本文:
この1章では、物流・トラック業界の2024年問題について、法的な説明を簡単にしていきます。

トラックドライバーに具体的にどのような影響があるのか、まずその点が気になる方は、2章からお読みください。

物流・トラック業界の2024年問題と言われる中で最も大きな問題は、トラックドライバーの時間外労働の上限規制です。

時間外労働の上限規制が適用されることによって、労働時間が短くなり輸送能力が不足し、荷物が十分に運べなくなる可能性があります。

物流・トラック業界の2024年問題の概要としては、次の4つがあげられます。

  • 2024年4月から適用される時間外労働の上限規制
  • トラックドライバーの拘束時間が見直される
  • 勤務間インターバル制度が導入される
  • 働き方改革関連法によるその他の変更点

それぞれ解説していきます。

1-1:2024年4月から適用される時間外労働の上限規制

2024年4月1日からトラックドライバーの時間外労働の上限が、特別条項付き36協定を締結している場合でも「年960時間」となります。

特別条項付き36協定とは、「⽉45時間・年360時間」という残業時間の上限を超えた残業を可能にするために、会社と従業員との間で締結される協定のことです。

課題 1:
本文の「1-1:2024年4月から適用される時間外労働の上限規制」から「で締結される協定のことです。」までを全部、そのまま引用してください。
課題 2:
本文によると、2024年4月1日から、特別条項付き36協定を締結している場合でも、トラックドライバーの時間外労働の上限は何時間になりますか。
資料はこの作業に関係しない。

提示資料:
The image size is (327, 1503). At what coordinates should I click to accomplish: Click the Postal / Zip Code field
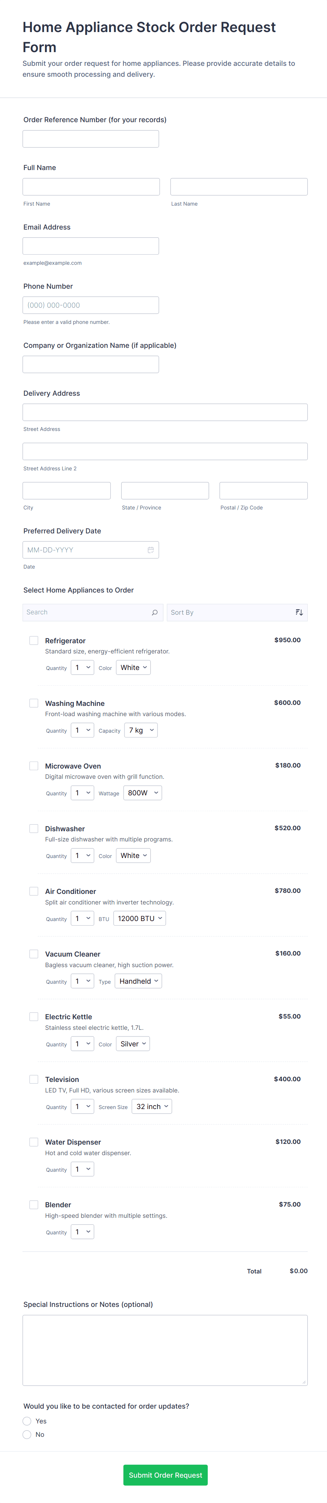coord(263,491)
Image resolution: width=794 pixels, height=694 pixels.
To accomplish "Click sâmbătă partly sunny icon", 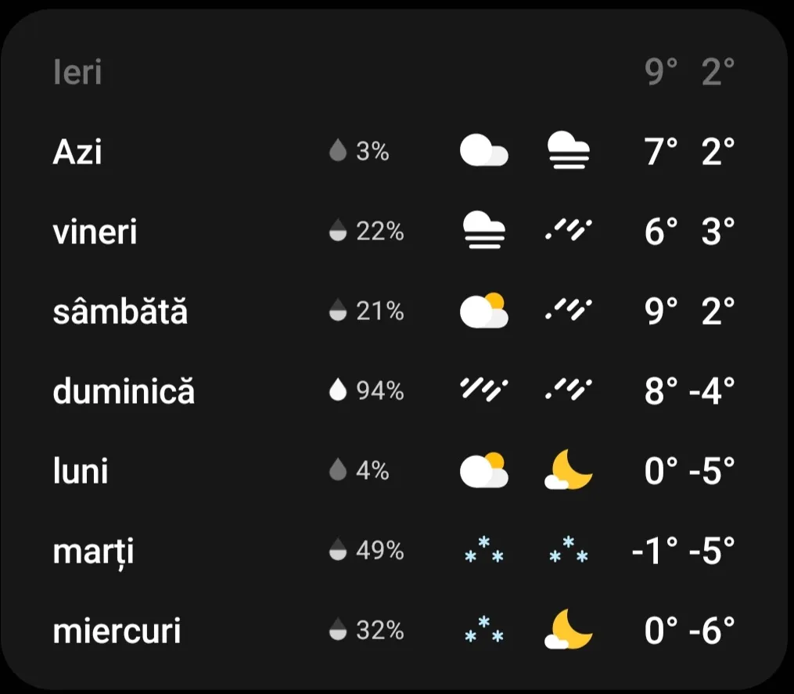I will tap(483, 311).
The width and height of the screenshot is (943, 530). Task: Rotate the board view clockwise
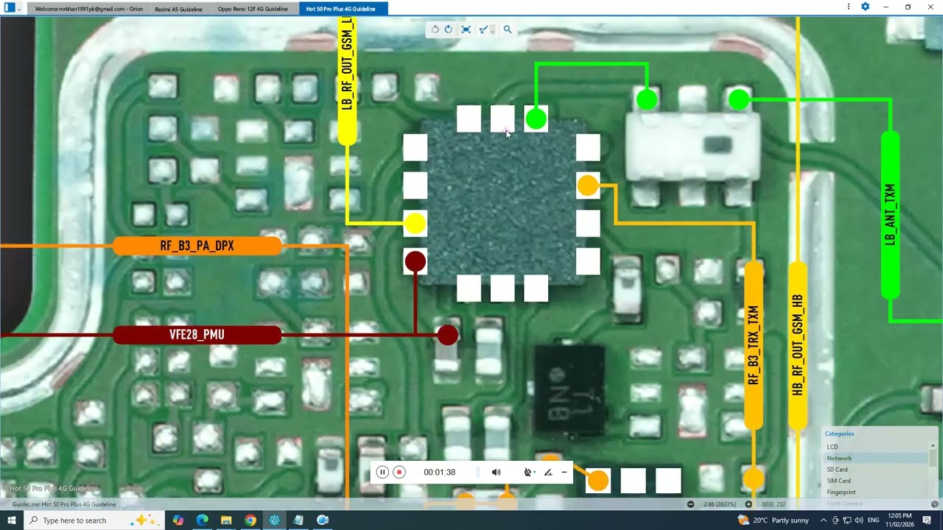point(448,29)
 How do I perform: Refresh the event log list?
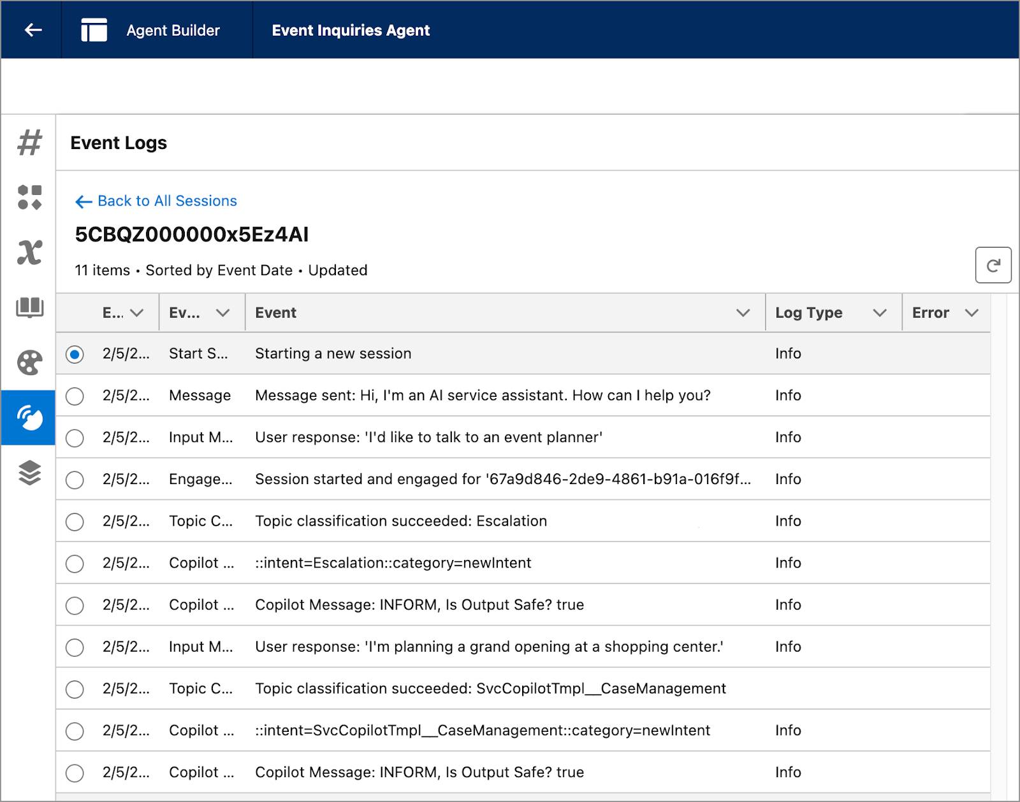(994, 265)
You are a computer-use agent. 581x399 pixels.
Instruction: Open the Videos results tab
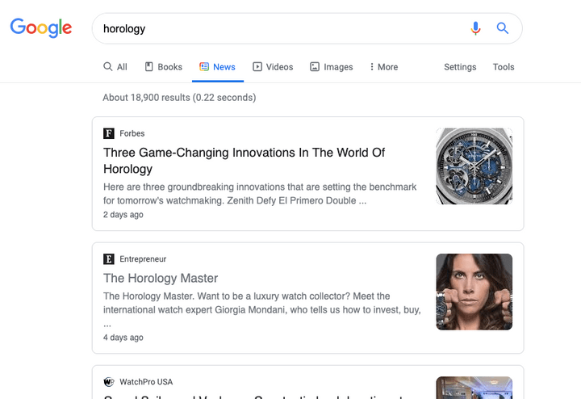pyautogui.click(x=273, y=67)
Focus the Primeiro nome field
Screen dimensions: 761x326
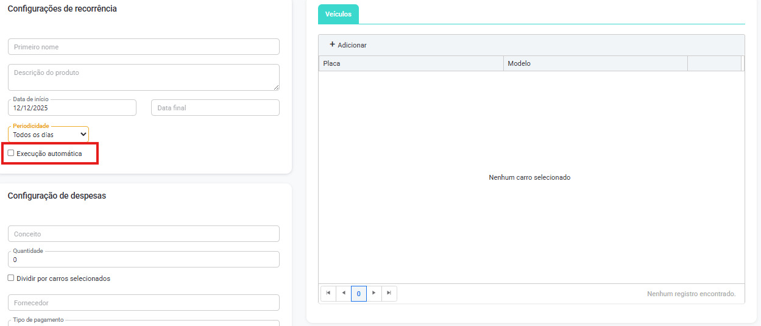click(x=143, y=47)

解答 1:
1-1:2024年4月から適用される時間外労働の上限規制

2024年4月1日からトラックドライバーの時間外労働の上限が、特別条項付き36協定を締結している場合でも「年960時間」となります。

特別条項付き36協定とは、「⽉45時間・年360時間」という残業時間の上限を超えた残業を可能にするために、会社と従業員との間で締結される協定のことです。

解答 2:
年960時間です。